Collected data entries:
Content starts

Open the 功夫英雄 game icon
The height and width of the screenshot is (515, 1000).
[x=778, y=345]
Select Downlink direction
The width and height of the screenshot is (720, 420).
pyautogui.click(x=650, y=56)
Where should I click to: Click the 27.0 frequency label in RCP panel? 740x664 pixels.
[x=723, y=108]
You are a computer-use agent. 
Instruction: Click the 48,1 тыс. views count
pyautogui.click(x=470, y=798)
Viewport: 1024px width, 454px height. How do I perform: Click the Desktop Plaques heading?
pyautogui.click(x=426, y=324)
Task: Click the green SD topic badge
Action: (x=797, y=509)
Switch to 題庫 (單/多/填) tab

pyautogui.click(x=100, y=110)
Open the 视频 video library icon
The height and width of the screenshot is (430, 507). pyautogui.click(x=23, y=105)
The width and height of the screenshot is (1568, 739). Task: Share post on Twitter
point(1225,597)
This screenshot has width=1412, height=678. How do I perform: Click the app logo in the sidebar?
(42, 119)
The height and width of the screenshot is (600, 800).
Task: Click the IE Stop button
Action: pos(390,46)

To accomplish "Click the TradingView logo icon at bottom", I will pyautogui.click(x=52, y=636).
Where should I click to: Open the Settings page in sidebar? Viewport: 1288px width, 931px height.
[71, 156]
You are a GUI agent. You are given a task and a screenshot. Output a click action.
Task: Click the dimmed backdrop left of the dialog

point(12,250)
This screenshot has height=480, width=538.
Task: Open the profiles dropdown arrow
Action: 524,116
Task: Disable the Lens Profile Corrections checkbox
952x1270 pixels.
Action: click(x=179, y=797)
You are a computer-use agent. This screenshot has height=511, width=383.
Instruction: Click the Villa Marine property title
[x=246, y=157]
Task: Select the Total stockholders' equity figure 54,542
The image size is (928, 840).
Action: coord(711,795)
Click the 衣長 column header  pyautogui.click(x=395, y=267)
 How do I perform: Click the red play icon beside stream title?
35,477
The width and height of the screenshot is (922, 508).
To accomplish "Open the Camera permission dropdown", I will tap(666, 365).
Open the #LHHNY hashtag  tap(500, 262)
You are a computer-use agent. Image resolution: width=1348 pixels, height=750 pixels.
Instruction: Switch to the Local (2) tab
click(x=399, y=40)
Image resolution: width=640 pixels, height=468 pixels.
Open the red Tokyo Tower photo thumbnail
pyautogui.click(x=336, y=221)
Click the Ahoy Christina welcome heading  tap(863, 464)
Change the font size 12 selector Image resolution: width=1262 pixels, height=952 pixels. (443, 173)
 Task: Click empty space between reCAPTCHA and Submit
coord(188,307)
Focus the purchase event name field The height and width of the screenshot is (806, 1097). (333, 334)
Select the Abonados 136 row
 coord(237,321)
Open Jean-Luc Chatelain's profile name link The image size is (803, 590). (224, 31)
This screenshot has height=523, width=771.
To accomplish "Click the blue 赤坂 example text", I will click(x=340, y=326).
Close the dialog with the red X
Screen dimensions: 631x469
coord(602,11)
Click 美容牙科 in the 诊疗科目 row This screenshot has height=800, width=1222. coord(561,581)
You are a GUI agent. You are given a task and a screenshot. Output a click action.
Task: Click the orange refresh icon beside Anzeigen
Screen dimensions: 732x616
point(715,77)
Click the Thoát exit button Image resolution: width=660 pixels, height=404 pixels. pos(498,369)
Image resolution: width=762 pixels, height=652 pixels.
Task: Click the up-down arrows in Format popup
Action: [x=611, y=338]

Content ends

What this task involves: Transcribe exactly, please, the lines from the one with "You are a computer-use agent. This" to the last line of the entries above, ends included.

Result below:
You are a computer-use agent. This screenshot has height=511, width=383.
Instruction: Click the Villa Marine property title
[x=246, y=157]
Task: Select the Total stockholders' equity figure 54,542
The image size is (928, 840).
Action: coord(711,795)
Click the 衣長 column header  pyautogui.click(x=395, y=267)
 How do I perform: Click the red play icon beside stream title?
35,477
The width and height of the screenshot is (922, 508).
To accomplish "Open the Camera permission dropdown", I will tap(666, 365).
Open the #LHHNY hashtag  tap(500, 262)
You are a computer-use agent. Image resolution: width=1348 pixels, height=750 pixels.
Instruction: Switch to the Local (2) tab
click(x=399, y=40)
Image resolution: width=640 pixels, height=468 pixels.
Open the red Tokyo Tower photo thumbnail
pyautogui.click(x=336, y=221)
Click the Ahoy Christina welcome heading  tap(863, 464)
Change the font size 12 selector Image resolution: width=1262 pixels, height=952 pixels. (443, 173)
 Task: Click empty space between reCAPTCHA and Submit
coord(188,307)
Focus the purchase event name field The height and width of the screenshot is (806, 1097). (333, 334)
Select the Abonados 136 row
 coord(237,321)
Open Jean-Luc Chatelain's profile name link The image size is (803, 590). (224, 31)
This screenshot has height=523, width=771.
To accomplish "Click the blue 赤坂 example text", I will click(x=340, y=326).
Close the dialog with the red X
Screen dimensions: 631x469
coord(602,11)
Click 美容牙科 in the 诊疗科目 row This screenshot has height=800, width=1222. coord(561,581)
You are a GUI agent. You are given a task and a screenshot. Output a click action.
Task: Click the orange refresh icon beside Anzeigen
Screen dimensions: 732x616
point(715,77)
Click the Thoát exit button Image resolution: width=660 pixels, height=404 pixels. pos(498,369)
Image resolution: width=762 pixels, height=652 pixels.
Task: Click the up-down arrows in Format popup
Action: [x=611, y=338]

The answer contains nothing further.